FOUR - MARELLA

   "Show me Stina Heks," I said clearly. It buzzed, and I waited, for what felt like an hour. Finally it buzzed again.

   I slumped down in my seat as the screen of my Imparter went a milky golden colour.

   Why was no one answering? This was weird. But weird just happened to be typical of the Black Swan. I guess I would have felt just as wary, if everyone else had replied immediately, with perfectly clear, and easy to understand answers. But even this seem different. I brushed away the thoughts.

   I laid down in bed, and closed my eyes, trying to sleep. If it was going to be midnight when we met up with the Black Swan, and the meeting was a few hours long, it would be early morning by the time I got home. But I was too hyped about the meeting to rest. I got up, and instead I laid on my fluffy carpet. Feeling comfortable on the cushy ground, I rolled around on my flaredon fur carpet, letting flames tickle my finger tips. They sparkled across the flaredon fur, without igniting the fire-proof hide.

   I wondered what I would be doing right now if Mr. Forkle had never activated my ability. Would my life have been as uncertain as it was at that point? Would I have known everything I knew then? Or would I have already manifested naturally? My life would surely be different without my ability. Though I loved fire, and it's beauty and power, I wished I had manifested as an Empath. It would have made my time with Mom, so much easier. Knowing her feelings, and what emotion was prompting them, would have made even just chatting with her, much more enjoyable.
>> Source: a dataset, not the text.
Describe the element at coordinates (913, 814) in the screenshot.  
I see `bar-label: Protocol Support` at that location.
   For a moment, that feeling of crazed anger at the unfairness of the world, washed over me. What would my life have been like if Mom had not fallen. If she had been completely fine. And despite how hard I tried to act like everything was normal, I was angry at how abnormal my life was. Angry at Mom, for hitting her head. Angry at Dad, for not doing something to keep her from falling off the balcony. Angry at the stupid builders of the house, for making the balcony so high.
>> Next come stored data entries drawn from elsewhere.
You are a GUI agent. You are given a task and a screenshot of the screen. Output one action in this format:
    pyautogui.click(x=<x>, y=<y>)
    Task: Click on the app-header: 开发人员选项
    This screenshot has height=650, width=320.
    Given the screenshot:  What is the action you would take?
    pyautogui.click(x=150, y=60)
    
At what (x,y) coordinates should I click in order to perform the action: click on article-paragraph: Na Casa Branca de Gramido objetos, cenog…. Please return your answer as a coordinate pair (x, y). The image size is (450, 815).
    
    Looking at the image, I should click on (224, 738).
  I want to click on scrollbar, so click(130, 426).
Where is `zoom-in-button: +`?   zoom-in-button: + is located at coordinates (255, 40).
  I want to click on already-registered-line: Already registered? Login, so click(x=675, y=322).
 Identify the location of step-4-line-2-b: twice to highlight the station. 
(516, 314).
   But it all passed. And that moment of anger was replaced with guilt. It wasn't Mom's fault. It wasn't Dad's fault. And it definitely wasn't the builder's fault.

   Sobs broke out in the room beside me, and I stood up. Feeling down I rushed out to my mother's room. Dad was already there. Mom was on her bed, hiding under the covers sobbing. Dad pulled back the covers, to reveal my mom, with her face shoved in a pillow, sobbing.

   "Caprise, what's wrong." It wasn't really a question. Like Dad was accepting that both nothing and everything was wrong.

   "I'm sorry," she said into the pillow. "I wish I could be better. I wish I could be a better mother and wife, I just—Marella, I'm sorry. I'm so sorry!" She took the pillow off of her face, and looked up at Dad.

   "Marella, please go grab the Mallowmelt," he told me wearily, sighing, and sitting down on the bed next to Mom.

   Mallowmelt was our code word for Mom's calming elixir. She doesn't like the elixir, and gets crazy when she knows she's going to have to take it, so we had to make up a code. I nodded, and obediently headed downstairs. I grabbed the vial, and climbed back upstairs. When I came back up, Mom was in Dad's arms, weeping quietly. I handed the elixir to Dad, and he poured it into a glass of water on Mom's bedside table. Swirling it in the cup, he waited a few moments, before giving the bronze-flecked liquid to Mom.

   "Water will help," he murmured soothingly to her, handing her the cup. I watched from the doorway, as she drank it. Her face scrunched up, and her mouth opened—a retort on the tip of her tongue. But they she slackened. She murmured for a few more moments, before drifting off to sleep. Dad and I sighed in unison, and I went back to my room.

   I packed up a bag, as it was only an hour until I had to go. After packing, I closed my eyes one last time, but sleep didn't come. I checked I had everything that I needed, I scrawled a quick note to Dad, saying I was going to hang out with my friends, and grabbed my Leaping Crystal. I wished that it were true. How easy life would have been, if I could have just spent a night talking, and doing stuff with my friends. Like before. Before Sophie came to the Lost Cities. When school, and talking to cute boys were my biggest problems.

   Finally, glancing at the time once more, I pulled out my crystal for Loanmore. When I had informally joined the Black Swan, they gave me crystals for all the capitals, including Loanmore, and I had kept it a secret from my parents.

   I stepped out onto my railed balcony, and held it up to the moon. Stepping forward, I felt the cool, yet reassuring moonlight embrace me, holding onto me, as it pulled me along through the cold night air. I was whisked away.